Snooping out a web API
While writing Backupdoit I needed to access data from the doit.im server. At the time of writing this, doit.im doesn’t appear to provide any documentation on their web API or encourage 3rd party usage. Therefore in order to see the data as it is downloaded from the doit.im site, so I could fetch and process that same data in my application, I had to snoop the HTTP traffic.
Being an embedded developer in my day job, dealing with RESTful web APIs and all that good stuff is a bit off-track for me.

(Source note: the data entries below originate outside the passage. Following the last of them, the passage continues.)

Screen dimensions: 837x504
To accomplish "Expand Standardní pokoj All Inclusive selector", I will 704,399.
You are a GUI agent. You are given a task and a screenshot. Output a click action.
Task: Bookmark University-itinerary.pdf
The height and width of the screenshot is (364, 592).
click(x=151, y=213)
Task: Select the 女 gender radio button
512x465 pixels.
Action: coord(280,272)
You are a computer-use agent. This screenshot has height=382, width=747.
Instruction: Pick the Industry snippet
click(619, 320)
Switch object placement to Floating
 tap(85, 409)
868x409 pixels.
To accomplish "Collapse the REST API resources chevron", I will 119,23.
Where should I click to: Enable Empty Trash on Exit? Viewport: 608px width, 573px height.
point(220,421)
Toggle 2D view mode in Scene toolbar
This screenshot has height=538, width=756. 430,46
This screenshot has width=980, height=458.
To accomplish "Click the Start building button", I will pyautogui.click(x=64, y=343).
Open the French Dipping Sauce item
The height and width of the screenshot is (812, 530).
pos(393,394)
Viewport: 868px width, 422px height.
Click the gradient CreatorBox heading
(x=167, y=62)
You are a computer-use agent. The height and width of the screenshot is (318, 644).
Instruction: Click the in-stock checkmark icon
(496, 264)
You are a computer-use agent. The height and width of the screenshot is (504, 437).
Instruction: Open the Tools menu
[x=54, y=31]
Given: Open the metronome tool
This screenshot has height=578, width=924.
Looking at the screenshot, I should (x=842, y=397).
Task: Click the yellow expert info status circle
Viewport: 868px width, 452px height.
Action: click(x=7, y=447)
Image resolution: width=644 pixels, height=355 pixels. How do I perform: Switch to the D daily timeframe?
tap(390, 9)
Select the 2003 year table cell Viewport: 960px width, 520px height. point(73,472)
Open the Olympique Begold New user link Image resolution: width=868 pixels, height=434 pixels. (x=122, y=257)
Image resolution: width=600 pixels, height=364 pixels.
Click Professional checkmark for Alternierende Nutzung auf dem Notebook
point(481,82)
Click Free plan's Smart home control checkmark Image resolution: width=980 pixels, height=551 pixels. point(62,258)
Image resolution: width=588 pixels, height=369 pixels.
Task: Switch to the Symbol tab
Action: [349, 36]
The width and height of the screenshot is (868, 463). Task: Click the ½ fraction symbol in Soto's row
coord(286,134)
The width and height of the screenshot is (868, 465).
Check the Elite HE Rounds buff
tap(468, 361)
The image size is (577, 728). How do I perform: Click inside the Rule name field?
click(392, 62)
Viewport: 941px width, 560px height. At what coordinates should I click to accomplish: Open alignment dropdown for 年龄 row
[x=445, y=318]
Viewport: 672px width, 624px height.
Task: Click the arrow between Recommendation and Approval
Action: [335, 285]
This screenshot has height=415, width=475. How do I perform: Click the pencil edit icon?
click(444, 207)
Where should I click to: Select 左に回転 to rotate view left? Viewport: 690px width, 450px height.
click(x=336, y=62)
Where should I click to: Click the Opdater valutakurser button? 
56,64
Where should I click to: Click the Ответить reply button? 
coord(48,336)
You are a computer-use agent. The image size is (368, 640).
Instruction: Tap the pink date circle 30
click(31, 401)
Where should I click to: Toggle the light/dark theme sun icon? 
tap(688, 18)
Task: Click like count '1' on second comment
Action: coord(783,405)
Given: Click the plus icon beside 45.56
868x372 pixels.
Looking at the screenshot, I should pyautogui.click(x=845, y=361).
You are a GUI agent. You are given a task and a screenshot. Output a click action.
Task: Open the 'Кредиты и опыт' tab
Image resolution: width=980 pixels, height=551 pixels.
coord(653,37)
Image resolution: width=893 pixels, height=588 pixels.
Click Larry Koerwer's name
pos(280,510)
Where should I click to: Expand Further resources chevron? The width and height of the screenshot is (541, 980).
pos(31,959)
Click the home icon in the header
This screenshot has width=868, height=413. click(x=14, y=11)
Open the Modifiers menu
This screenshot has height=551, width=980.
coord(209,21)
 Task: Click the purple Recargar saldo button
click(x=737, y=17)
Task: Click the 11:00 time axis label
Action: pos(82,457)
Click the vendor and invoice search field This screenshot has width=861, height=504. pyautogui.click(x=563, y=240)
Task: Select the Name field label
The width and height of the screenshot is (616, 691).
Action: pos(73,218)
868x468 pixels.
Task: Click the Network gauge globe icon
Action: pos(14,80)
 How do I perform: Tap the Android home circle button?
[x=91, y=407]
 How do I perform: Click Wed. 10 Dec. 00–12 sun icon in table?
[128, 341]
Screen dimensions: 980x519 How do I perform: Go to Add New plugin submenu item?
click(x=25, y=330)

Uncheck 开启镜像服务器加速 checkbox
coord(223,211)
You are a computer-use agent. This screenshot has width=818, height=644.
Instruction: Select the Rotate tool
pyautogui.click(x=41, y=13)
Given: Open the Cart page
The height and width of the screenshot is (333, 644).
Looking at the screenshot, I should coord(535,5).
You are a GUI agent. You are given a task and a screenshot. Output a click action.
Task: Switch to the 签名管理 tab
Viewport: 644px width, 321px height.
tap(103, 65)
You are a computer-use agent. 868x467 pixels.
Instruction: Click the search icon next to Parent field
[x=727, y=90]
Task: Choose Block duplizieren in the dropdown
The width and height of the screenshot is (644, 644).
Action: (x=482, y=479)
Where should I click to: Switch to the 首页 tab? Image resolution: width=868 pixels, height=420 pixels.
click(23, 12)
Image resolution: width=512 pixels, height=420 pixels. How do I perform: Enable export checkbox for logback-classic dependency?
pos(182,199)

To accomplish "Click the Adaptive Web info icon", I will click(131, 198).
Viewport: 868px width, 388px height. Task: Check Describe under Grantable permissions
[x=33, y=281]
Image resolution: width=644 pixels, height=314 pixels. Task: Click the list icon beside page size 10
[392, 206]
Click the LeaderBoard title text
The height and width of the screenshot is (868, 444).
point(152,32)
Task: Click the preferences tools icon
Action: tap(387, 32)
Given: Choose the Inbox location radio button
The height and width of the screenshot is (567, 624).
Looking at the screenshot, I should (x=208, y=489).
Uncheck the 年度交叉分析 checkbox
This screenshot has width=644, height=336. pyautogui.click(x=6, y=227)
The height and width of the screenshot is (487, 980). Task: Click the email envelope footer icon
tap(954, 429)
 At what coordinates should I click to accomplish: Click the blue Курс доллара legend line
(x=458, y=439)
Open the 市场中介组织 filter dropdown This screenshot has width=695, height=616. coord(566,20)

However, given that embedded devices are only going to get more connected to the web/cloud/IOT/whatever it’s called this week, here are a few pointers on how I did it for anyone in a similar position.
When faced with the prospect of gathering network data flowing between two hosts, it is tempting to whip out tcpdump and/or Wireshark and set ‘em running. For the simple case of having a look at some HTTP traffic though, that would certainly be an instance of using a sledgehammer to crack a walnut. Both in the sense that there is the overhead of learning the tool if needs be, but also because, like a powdered mess of walnut and shell crumbs scattered everywhere, the data of interest will be buried in a spew of TCP packets along with all the other network traffic at the time of capture. (This might well be overcome in Wireshark by using filters to just view HTTP packet contents to and from the host of interest, but again, there is overhead to accomplishing that if you’re not a regular Wiresharker)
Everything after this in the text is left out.